Starting in December, the Federal Reserve will likely stop shrinking its balance sheet and may even resume expanding it. At this point, the liquidity environment for US stocks and Bitcoin will continue to improve significantly. However, this is merely a return to normal liquidity, similar to October 2019. The real massive quantitative easing may not occur until May next year, after Trump takes control of the Fed, similar to March 2020.
The above forms the basis for the view that the market will fluctuate in the near term, rise slightly in the medium term, and surge significantly in the long term.
3. Technical Analysis
Bitcoin:
As shown in the chart, Bitcoin is currently in a significant wave 4 correction (the mainstream view is that wave 1 should be counted from the time Bitcoin appeared, but I'm using the low point of March 12, 2020 as the starting point of wave 1 because it won't affect the subsequent analysis, so I haven't changed it). Generally, wave 4 is a sideways correction, especially if wave 2 was a steep correction. This is why I expect Bitcoin to undergo a sideways correction in the coming months. Combined with the analysis of cycles and liquidity, it doesn't support a significant drop in Bitcoin's price.

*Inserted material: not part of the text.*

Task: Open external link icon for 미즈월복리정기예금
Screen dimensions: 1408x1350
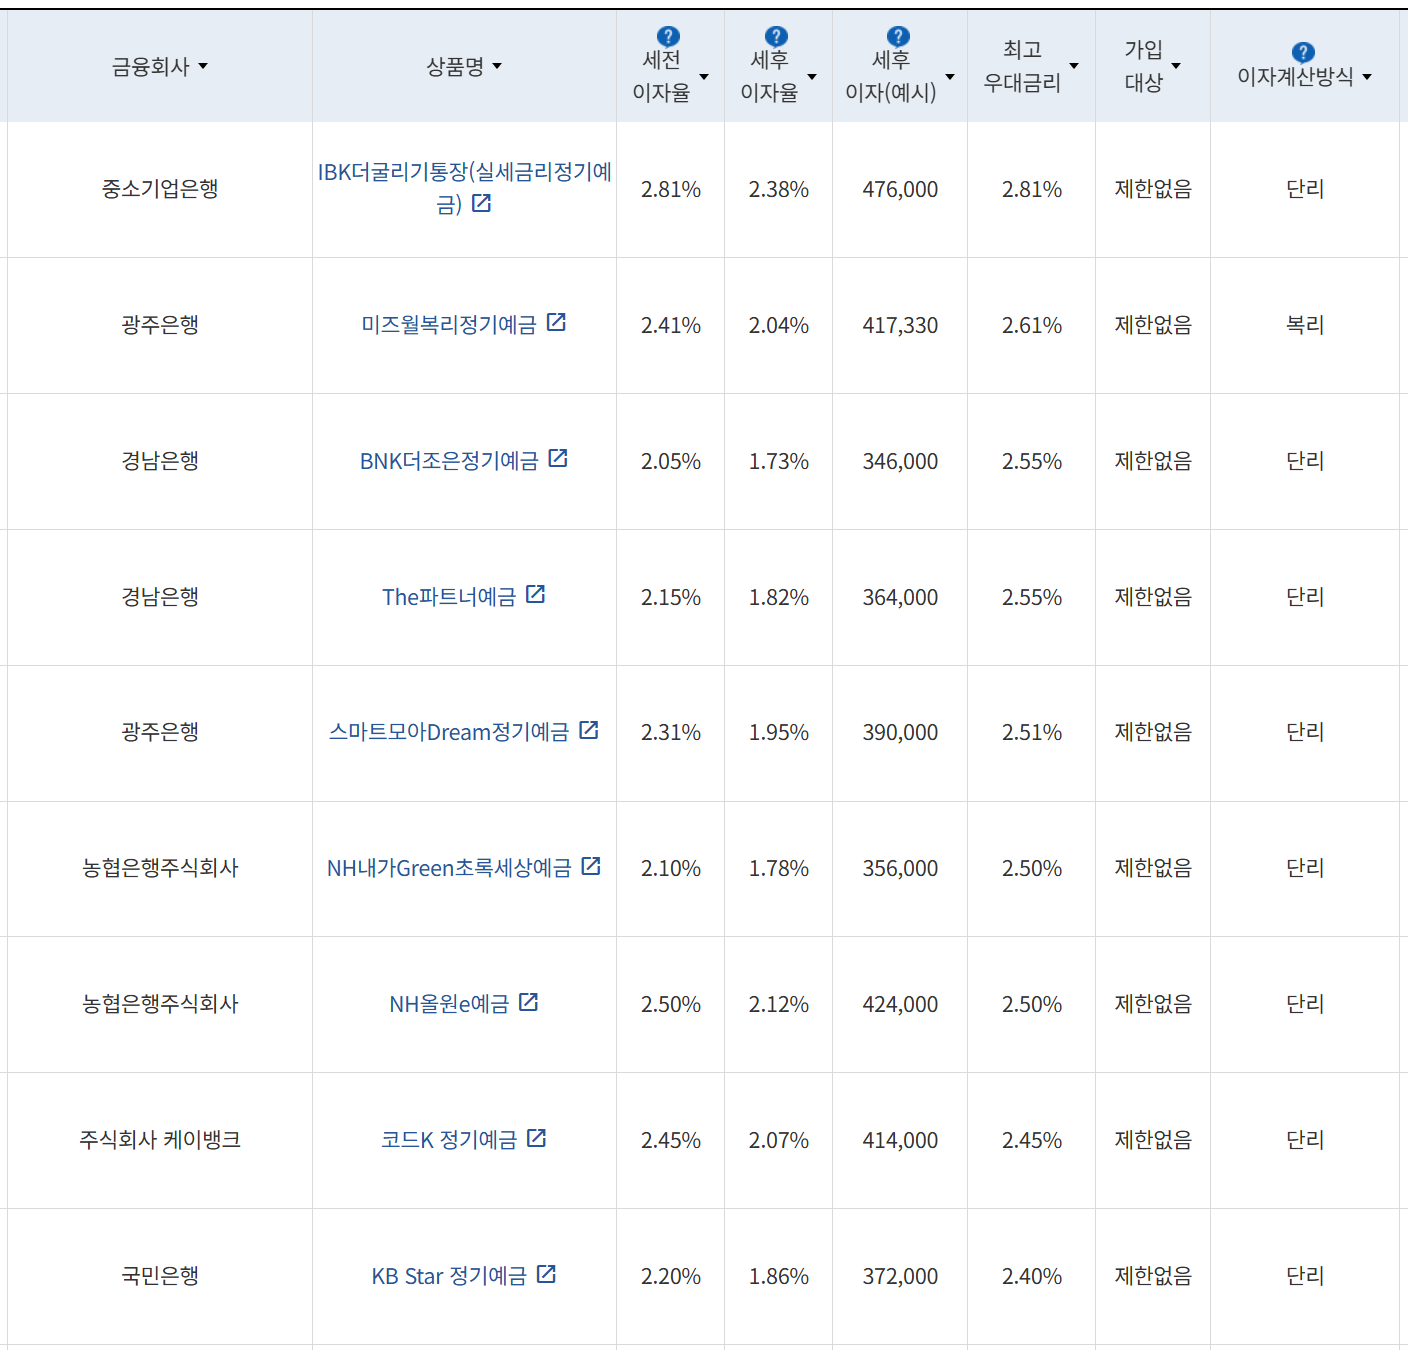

My predictions for the low point of this bear market cycle and the high point of the next bull market cycle for Bitcoin can be found on my Weibo post from November 3rd.

gold:
As shown in the chart, gold is currently undergoing a correction following a 10-year bull market, and this level of correction is unlikely to be completed within two or three weeks. However, because gold is in a major cycle of transition between old and new monetary systems, and is supported by continuous purchases by central banks in emerging markets, the magnitude of this correction cycle will not be too large.
Therefore, the 0.382 Fibonacci retracement level at 3100 could be a target in extreme cases. More likely, the retracement will end between 3350 and 3750. If you're worried about missing out on the next decade of gold's upward trend, you can buy directly below 3750.

US stocks:
The US stock market is facing the greatest uncertainty during its correction, but given that the upward cycle is far from over, every pullback presents a buying opportunity.
The AI bubble is inevitable, but will it inevitably burst? This may be the fate of every technological revolution at its inception. Companies that borrow heavily and engage in highly leveraged acquisitions for fear of missing out may experience low returns on capital in the early stages of a technological revolution because the market is not yet perfect. Once this becomes apparent, cracks may begin to appear in the story. If, at this point, the Federal Reserve tightens monetary policy due to excessive liquidity leading to rising inflation, the bubble will burst.
Several indicators can serve as a basis for identifying the peak of a future bubble: 1. The emergence of exorbitantly priced mergers and acquisitions. 2. Rising inflation and a strong expectation of the Federal Reserve tightening monetary policy. 3. Stocks related to AI experience explosive growth, with valuations becoming extremely exaggerated.
Of course, this doesn't mean you should sell immediately when these events occur. Instead, you should be vigilant and make a profit-taking plan while enjoying the bubble.